+++ Given text
Collin's question via email about solving a DE using Laplace Transforms

In summary, the given differential equation is solved by taking the Laplace transform and using partial fractions. The solution is then found using the inverse Laplace transform, resulting in the equation y = H(t-7) - 1/8sin[2(t-7)]H(t-7) - 5sin(2t). The solution can also be found using residue calculus.
  • #1
Prove It
Gold Member
MHB
1,465
24
Solve the following Differential Equation:

$\displaystyle \begin{align*} y'' + 4\,y = \mathrm{H}\,\left( t - 7 \right) \textrm{ with } y\left( 0 \right) = 0 \textrm{ and } y'\left( 0 \right) = -10 \end{align*}$

Taking the Laplace Transform of both sides we have

$\displaystyle \begin{align*} \mathcal{L}\,\left\{ y'' + 4\,y \right\} &= \mathcal{L}\,\left\{ \mathrm{H}\,\left( t - 7 \right) \right\} \\ s^2\,Y\left( s \right) - s\,y\left( 0 \right) - y'\left( 0 \right) + 4\,Y\left( s \right) &= \frac{\mathrm{e}^{-7\,s}}{s} \\ s^2\,Y\left( s \right) + 10 + 4\,Y\left( s \right) &= \frac{ \mathrm{e}^{-7\,s}}{s} \\ \left( s^2 + 4 \right) \, Y\left( s \right) &= \frac{\mathrm{e}^{-7\,s}}{s} - 10 \\ Y\left( s \right) &= \frac{\mathrm{e}^{-7\,s}}{s\,\left( s^2 + 4 \right) } - \frac{10}{s^2 + 4} \end{align*}$

So to solve the DE, all that we require now is to take the Inverse Laplace Transform of this result. To do this with the first term, we will need to use Partial Fractions:

$\displaystyle \begin{align*} \frac{A}{s} + \frac{B\,s + C}{s^2 + 4} &\equiv \frac{1}{s\,\left( s^2 + 4 \right) } \\ A\,\left( s^2 + 4 \right) + \left( B\,s + C \right) \, s &= 1 \end{align*}$

Let $\displaystyle \begin{align*} s = 0 \end{align*}$ to find $\displaystyle \begin{align*} 4\,A = 1 \implies A = \frac{1}{4} \end{align*}$.

The coefficient of $\displaystyle \begin{align*} s^2 \end{align*}$ is $\displaystyle \begin{align*} A + B \end{align*}$ on the left and $\displaystyle \begin{align*} 0 \end{align*}$ on the right, and as $\displaystyle \begin{align*} A = \frac{1}{4} \end{align*}$ we have $\displaystyle \begin{align*} \frac{1}{4} + B = 0 \implies B = -\frac{1}{4} \end{align*}$.

The coefficient of $\displaystyle \begin{align*} s \end{align*}$ is $\displaystyle \begin{align*} C \end{align*}$ on the left and $\displaystyle \begin{align*} 0 \end{align*}$ on the right, thus $\displaystyle \begin{align*} C = 0 \end{align*}$.
++++++
+++ Data entries
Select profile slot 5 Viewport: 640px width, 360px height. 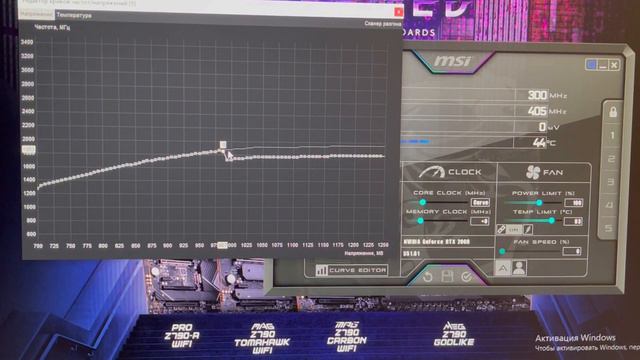609,228
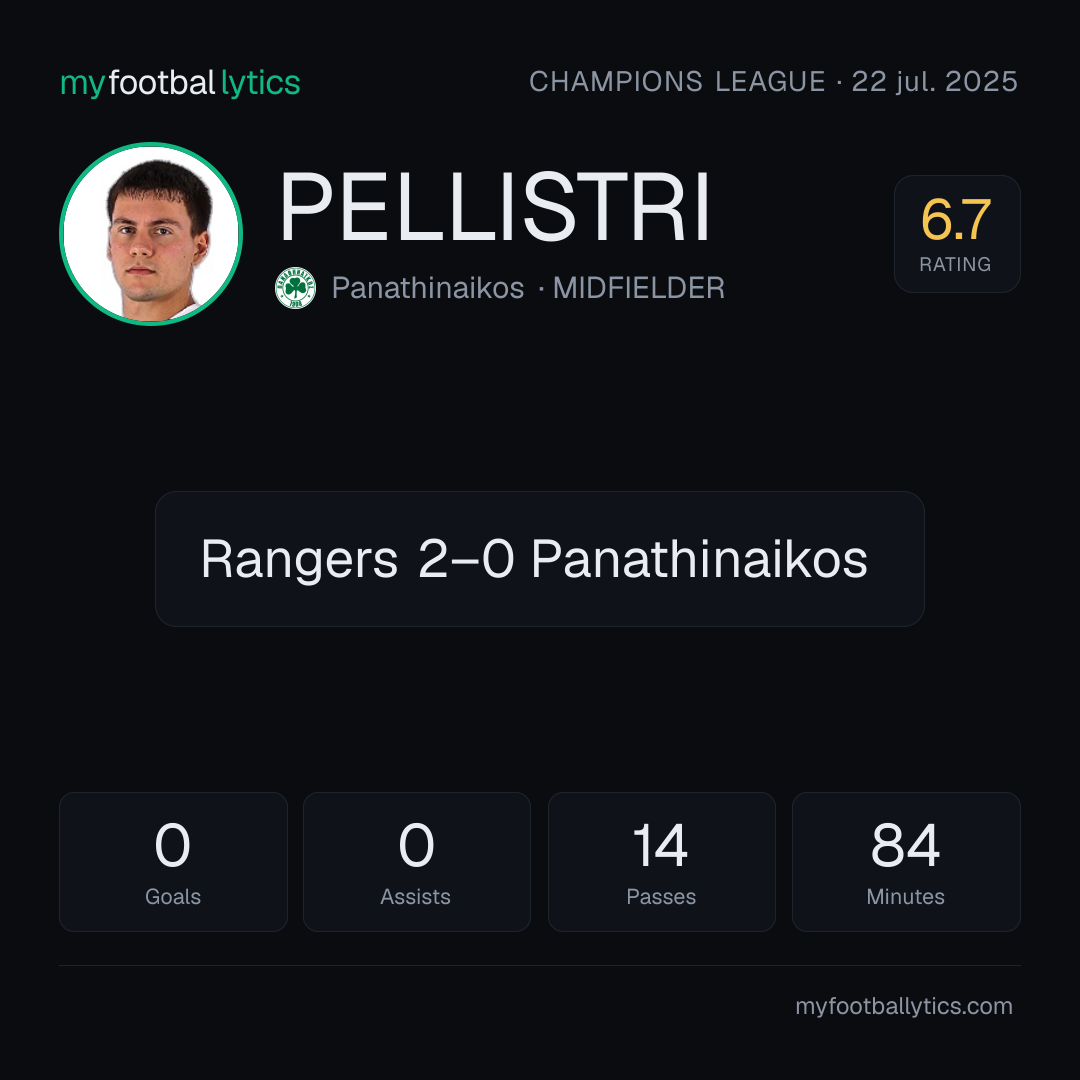Select the Assists stat card

point(417,862)
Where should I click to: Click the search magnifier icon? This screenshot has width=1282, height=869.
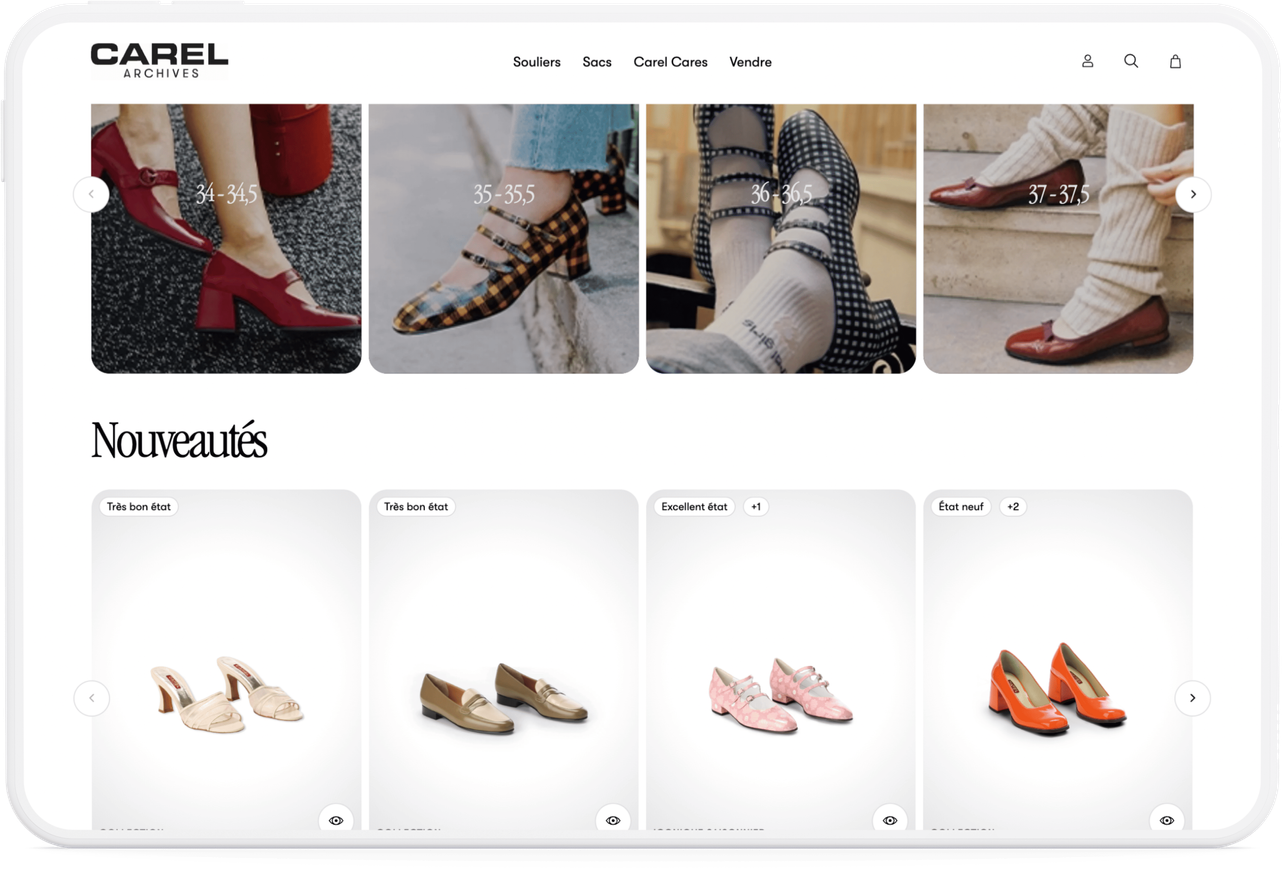coord(1131,61)
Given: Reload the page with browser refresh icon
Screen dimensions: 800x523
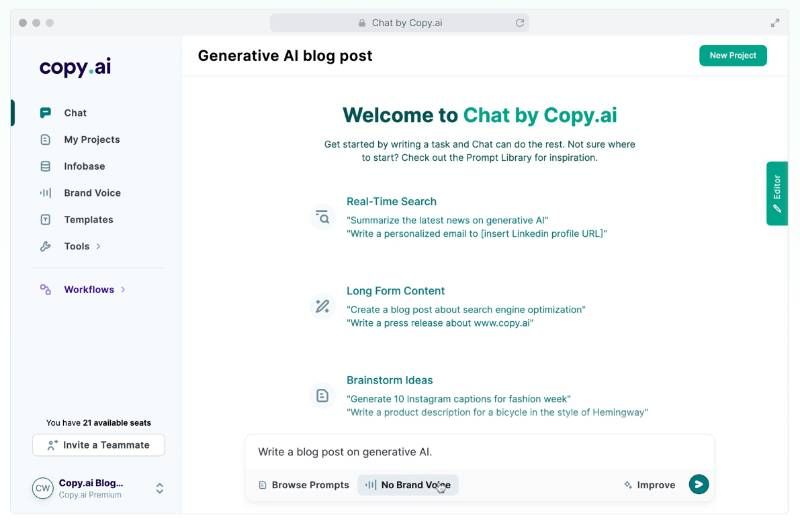Looking at the screenshot, I should pos(519,23).
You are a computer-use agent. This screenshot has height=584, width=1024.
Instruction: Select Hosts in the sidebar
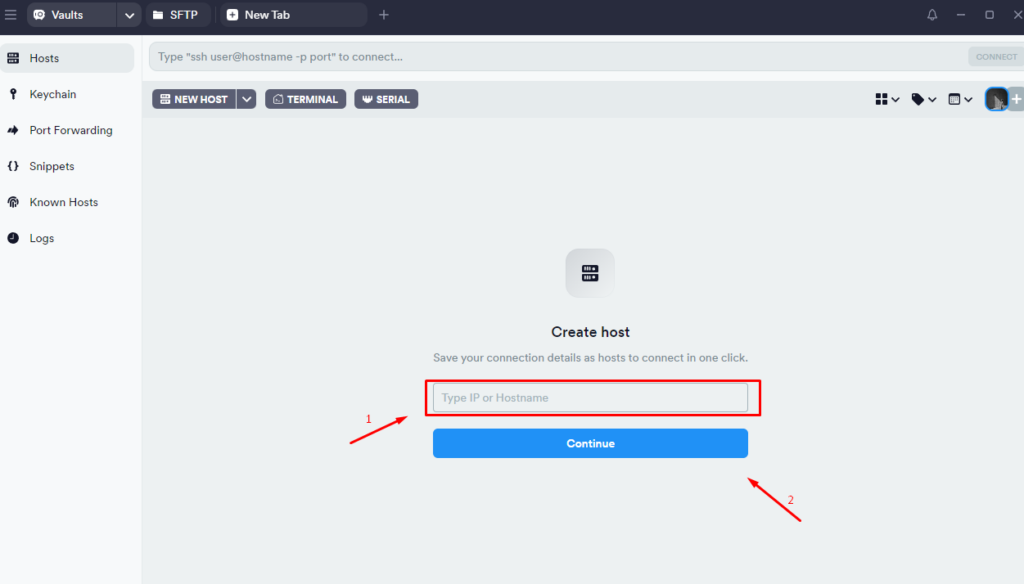coord(44,57)
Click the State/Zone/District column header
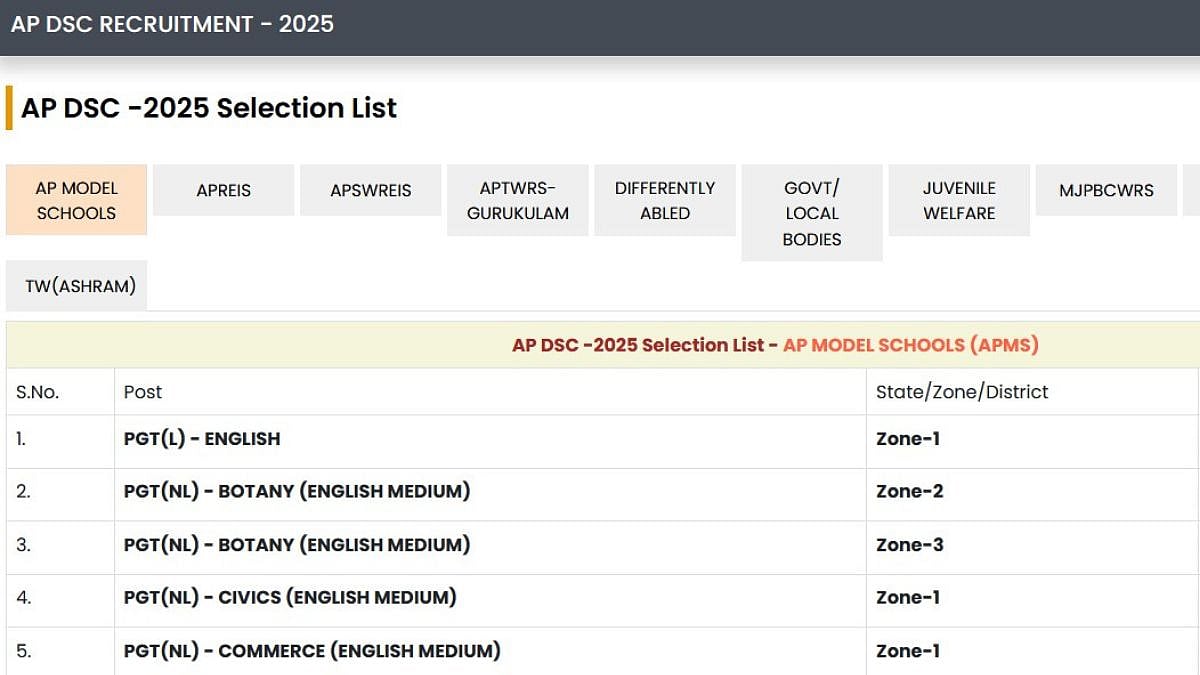The width and height of the screenshot is (1200, 675). (962, 392)
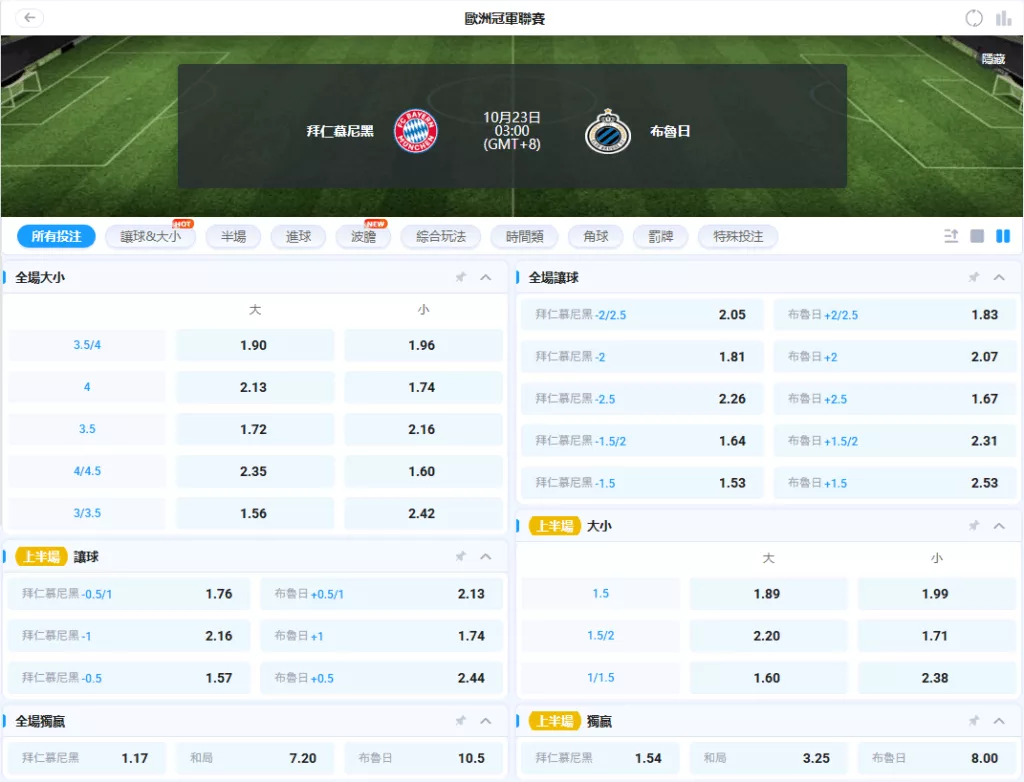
++++++
◆ To-do list:
**A)** According to the summary in the Laplace transform thread, what other method can also be used to find the solution?
**B)** Decide whether each statement agrees with the Laplace transform thread, answering yes or no and quoting the words that decide it: (i) The first step is to take the Laplace transform of both sides. (ii) Partial fractions are needed for the first term when taking the inverse transform. (iii) The summary says the solution is found without the inverse Laplace transform.
**C)** Rewrite a passage of the Laplace transform thread, beginning at the words "In summary, the" and stopping after "using residue calculus.", with "differential equation" changed to "DE".

◆ Results for the exercise:
**A)** Residue calculus.

**B)**
(i) Yes: "Taking the Laplace Transform of both sides we have"
(ii) Yes: "To do this with the first term, we will need to use Partial Fractions"
(iii) No: "The solution is then found using the inverse Laplace transform"

**C)**
In summary, the given DE is solved by taking the Laplace transform and using partial fractions. The solution is then found using the inverse Laplace transform, resulting in the equation y = H(t-7) - 1/8sin[2(t-7)]H(t-7) - 5sin(2t). The solution can also be found using residue calculus.